CSE 544: Project

Overview

A large portion of your grade in 544 consists of a final project. This project is meant to be a piece of independent research or engineering effort related to material we have studied in class. Your project may involve a comparison of systems we have read about, an application of database techniques to a problem you are familiar with, or be a database-related project in your research area. You can either define your own project (e.g. it can be the data management component of your research project), or you can choose one of the project suggestions below, and possibly adapt it. You will work in groups of 1-3 members.

Project Schedule

Deliverables

M1: Groups	Send email to all course instructors (Jingjing, Jennifer, and Magda): The team members' names A ranked list of projects that you are considering tentatively Your email should cc all your team members.
M2: Proposal	Your proposal should be about 1 page in length. Suggested content: Project title, team members A short description of the project A short list of references (at least 1 paper, but definitely not more than 5) Important: what tools, datasets, and systems you are planning to use.
M3: Milestone report	Start from the project proposal, and extend it to a report of about 3-4 pages in length.
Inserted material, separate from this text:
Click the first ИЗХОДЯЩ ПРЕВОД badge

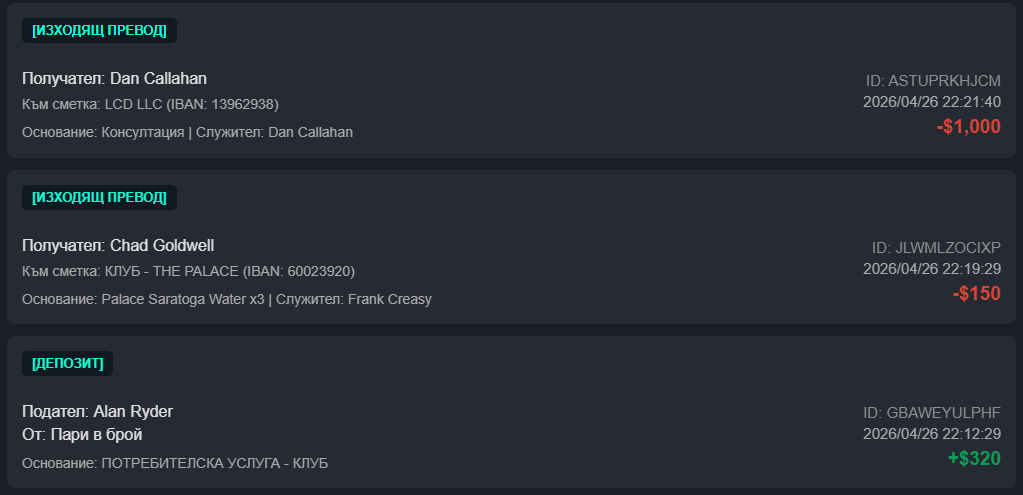tap(99, 31)
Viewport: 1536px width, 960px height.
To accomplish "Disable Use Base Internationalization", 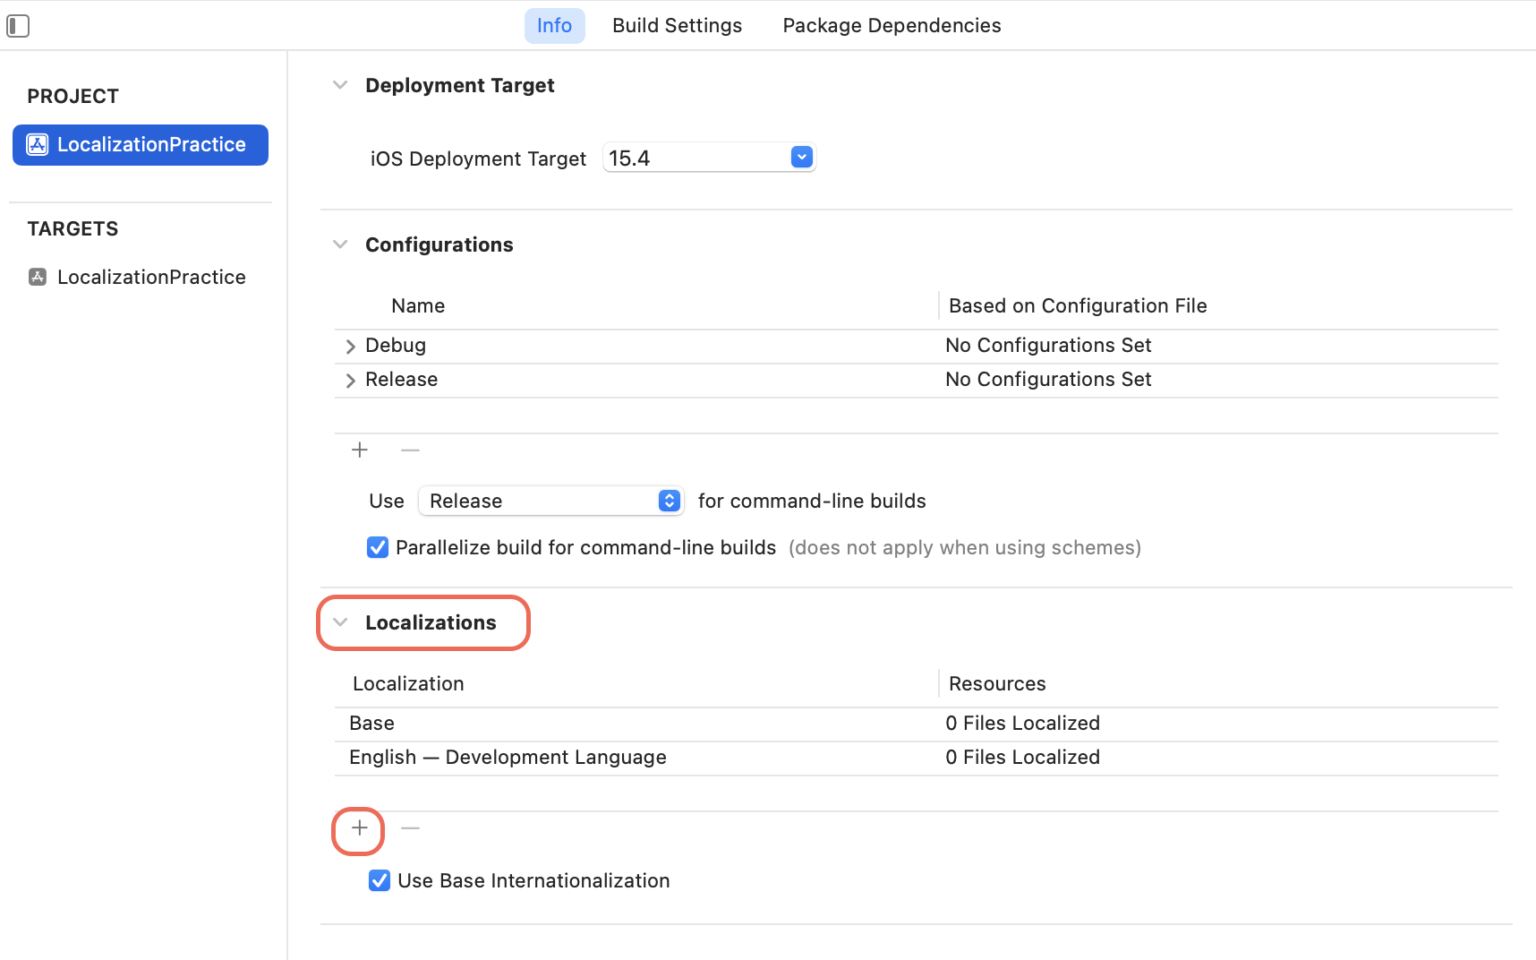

Suggested content: The description of the problem you are trying to solve The description of your approach A description of related work. How does your approach compare with what has been done before. Suggestion: cite about 3 papers. Don't worry about finding all the existing related work. Our worry here is not the novelty of your project. The goal is for you to learn that placing your work in perspective of what has been done before is a crucial step in research. For the purpose of the class, we expect your related work to be incomplete. A description of what you have accomplished so far and any problems or unexpected issues that you encountered. A brief plan for the rest of the quarter. This plan must include the experiments you will conduct to evaluate your solution.
M4: Presentations/Posters	Details to be announced.
M5: Final report	Start from the project milestone, and extend it to a 6-7 pages report. Suggestion for the additional content: Improve and expand the presentation of your approach Improve and expand the presentation of the related work, by giving ore technical detail on how your approach is similar to, or different from related work Include an evaluation section, with graphs. Conclusion

Choosing a project

You have two options: you can start from one of the project ideas listed below, or you can define your own database project that is related to research in your main research area.

What is expected

Good class projects can vary dramatically in complexity, scope, and topic. The only requirement is that they be related to something we have studied in this class and that they contain some element of research or that they involve a significant engineering effort. To help you determine if your idea is appropriate and of reasonable scope, we will provide you feedback throughout the semester.

Example projects

Here are examples of successful projects from the previous offerings of this course.

Suggested Projects;

Note. It is OK if several teams choose the same project; quite likely different teams will come up with quite different approaches, which will make the entire process even more interesting.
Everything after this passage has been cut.